É tanta chuva no Sul, em contraste com a seca no Sudeste, que até para os moradores de rua tem sido ruim. Com a chuva, eles são obrigados a estacionar nas marquises dos edifícios para não molhar a única roupa que possuem. Em alguns lugares, como os viadutos,  formam filas horizontais de corpos imóveis e cobertos por lonas, panos, plásticos.
 
Os menos lesados pelo infortúnio improvisam cabanas sob carrinhos de coleta de recicláveis. Nos domingos de ruas molhadas e lixeiras vazias, seu desamparo é maior porque, mais do que nunca, estão absolutamente excluídos do aconchego familiar típico dos fins de semana.
 
São tão excluídos que não votam. Talvez nunca votaram na vida. Talvez nunca votem por falta de documento, o piso da cidadania. E, no entanto, se se unissem, poderiam eleger um vereador ou pelo menos um suplente apto a fazer barulho em nome da democracia, pois nas capitais brasileiras os moradores de rua representam 0,1% da população.
 
A única coisa que possuem, como prova de existência, é sua própria vulnerabilidade. Sua vida se resume a duas coisas elementares: procurar o que comer e descolar um lugar para dormir. São párias isolados a quem o álcool ou outras drogas servem como alívio, refúgio. Testemunhas da nossa insensibilidade, assim passam os dias, as estações, os anos. Comem o que colhem no lixo ou recebem da compaixão da vizinhança. E vestem o que lhes dão em albergues ou em casas de família ou empresas. Vivem em situação semelhante à dos flagelados das cheias ou das secas.
 
Em pouco tempo acabam sem dentes e + ou – sem identidade. Para quem cai num desses extremos, a única chance de salvação seria a família de sangue, que nem todos têm à mão. Na falta dela, os moradores de rua contam com as famílias vizinhas, nem sempre disponíveis.
 
Por fim, restam as entidades assistenciais de igrejas e os órgãos governamentais, que dependem do empenho de funcionários humanitários, às vezes cansados da precariedade das condições de trabalho ou da falta de recursos. No final das contas, os moradores de rua são tão desamparados que se situam aquém de uma chance de inscrição no Bolsa Família. Falta-lhes o endereço.
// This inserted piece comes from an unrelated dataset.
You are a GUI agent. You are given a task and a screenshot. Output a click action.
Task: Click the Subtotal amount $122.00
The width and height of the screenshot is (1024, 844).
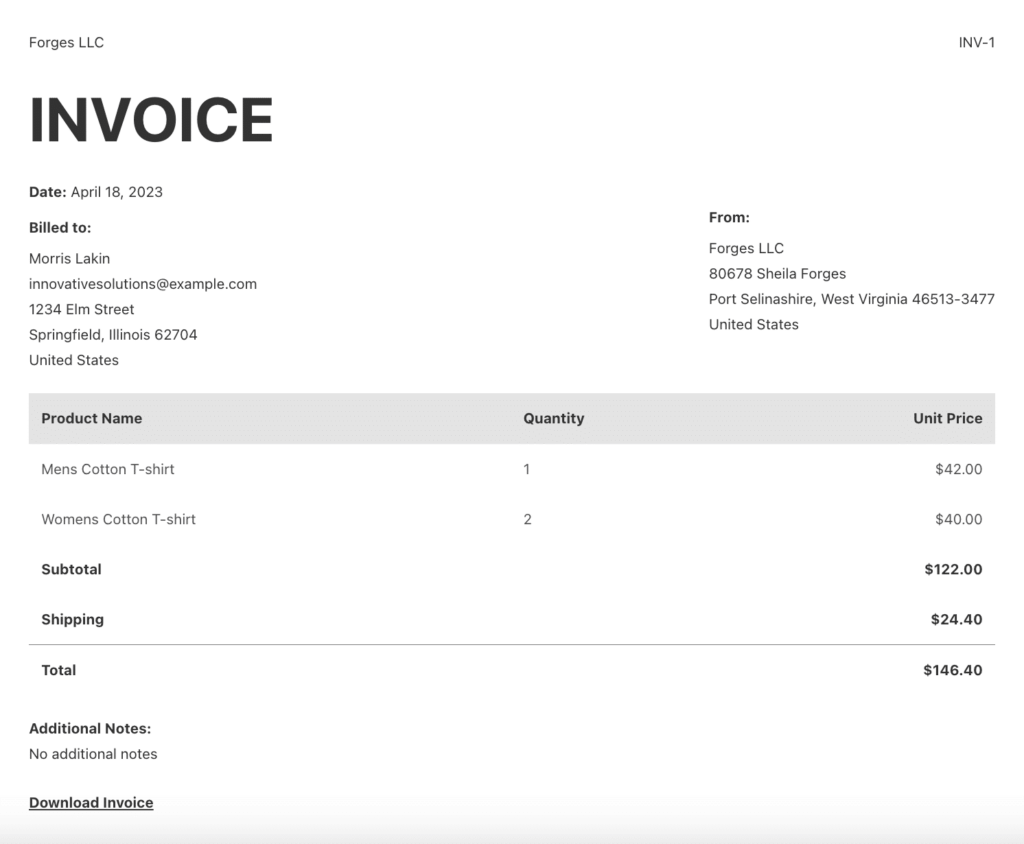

Completa-se assim o círculo vicioso da miséria humana que vagueia pelas ruas das nossas capitais enquanto os comentaristas econômicos dos jornais e dos canais de TV se preocupam com medidas oficiais capazes de acalmar os mercados.
 
 
 
LEMBRETE DE OCASIÃO
 
O Bicho
 
Vi ontem um bicho
Na imundície do pátio
Catando comida entre os detritos.
 
Quando achava alguma coisa,
Não examinava nem cheirava:
Engolia com voracidade.
 
O bicho não era um cão,
Não era um gato,
Não era um rato.
 
O bicho, meu Deus, era um homem.
 
Poema de Manuel Bandeira (1886-1968)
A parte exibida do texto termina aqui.